Verbum Dei High School students recently received an email from an unknown user on Microsoft Outlook. The email claimed to have compromising information on students’ private activities and demanded payment. This email hack is not the first of this year. Fearing that their confidential information might be jeopardized, students have been asking for more internet security recently.
Earlier this year, student emails were hacked. Hackers sent out emails that looked legitimate, but the messages contained links to download malware. Students were opening these emails without knowing that the emails were not actually sent by an actual student.
Students that were hacked didn’t even know they were hacked.
“I didn’t know I got hacked,” said senior Shawn Lorera. “I tried to get in, but it wouldn’t let me.”
“I was so confused,” said senor Joshua Aguilar, another victim. “I tried to get into my email, but it said that my password was wrong. I knew that I couldn’t forget my password.”
It’s freighting that one’s system can be so easily infected with malware, and the user wouldn’t even know that his or her system was infected.
Students are frequently using their school email – whether it may be communicating with teachers or getting updates from colleges and universities.
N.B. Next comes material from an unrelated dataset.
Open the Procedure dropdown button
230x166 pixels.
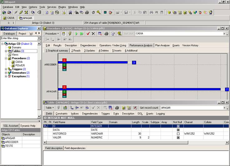click(52, 34)
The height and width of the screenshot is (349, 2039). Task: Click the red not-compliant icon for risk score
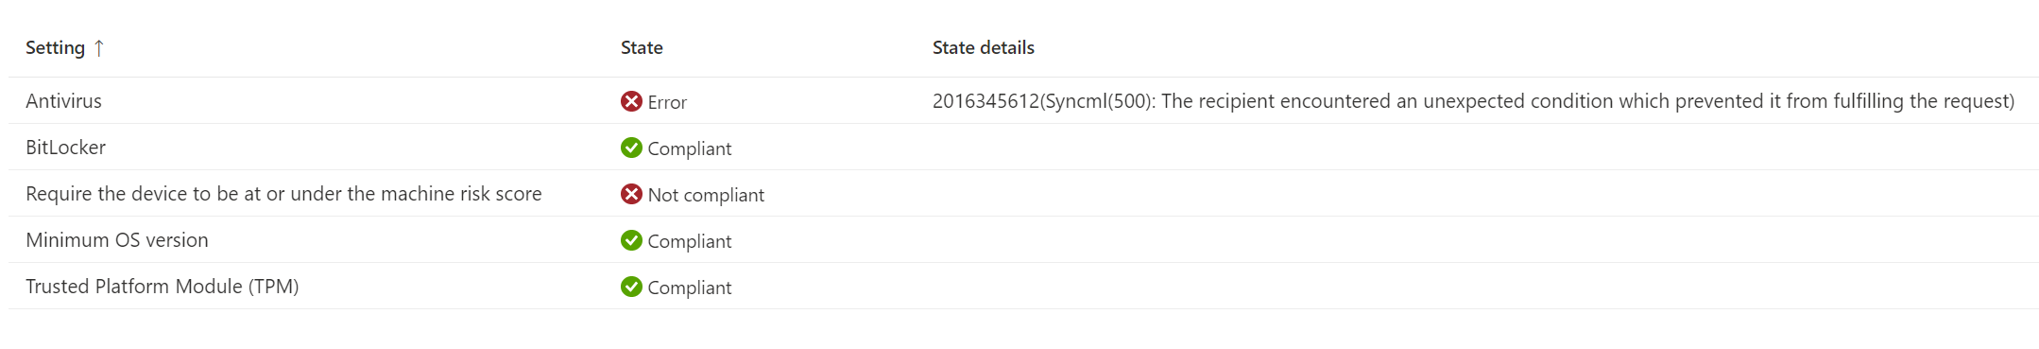click(x=631, y=194)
Thus, it is essential to have the best filtering security for the students’ school email accounts.
“I feel that having more protection from cyber attacks is important because everyone on campus utilizes their email,” said Aguilar.
Although attacks are not becoming more aggressive, they have, however, “gotten more clever over time,” said John Galloway, IT Services Director. Faculty and staff have an extra layer of filtration, and they are not as susceptible to spam email that may include malware.
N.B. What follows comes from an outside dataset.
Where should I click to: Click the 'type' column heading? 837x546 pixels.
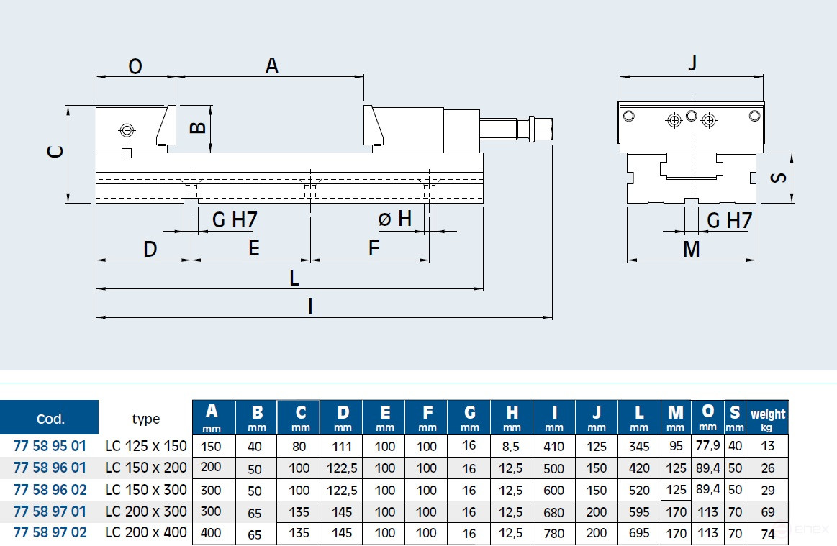(x=145, y=419)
Recent email threats and attacks begs the question: Why do teacher and staff accounts have an additional layer of protective filtration while the student accounts do not?
The answer is … cost.
“I haven’t received a precise quote yet, but I estimate it to be around $45 monthly for a second domain,” stated Galloway.
It may or may not be expensive, but it sure is important that the extra security is there for the students. It is a necessary expense because it is better to be prepared than to wait until a big attack occurs, and then, reactively, add the extra security.
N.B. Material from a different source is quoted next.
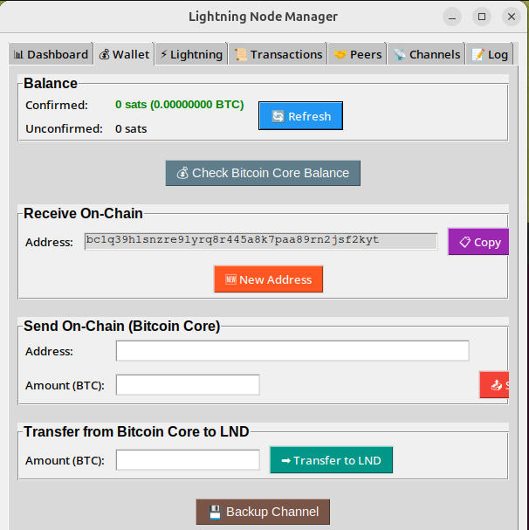Viewport: 529px width, 530px height.
Task: Open the Transactions tab
Action: point(278,54)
While student accounts may well get that extra security, students should not be solely reliant upon that security.
“They won’t capture everything, nor should users expect that level of success,” added Galloway.
Technology can always be manipulated, and technology does make errors. If students rely on that as protection, then they are bound to be disappointed.
Student users should be responsible and they should approach all emails with caution – both legitimate email and fake email. Keeping different passwords for email accounts and websites is an additional way of adding protection to one’s own internet use as well.
Internet security comes in many forms other than filtration of content on an email cloud, but adding another layer of protection is always important and critical in our technological age.
As the saying goes, it is better to be safe than to be sorry.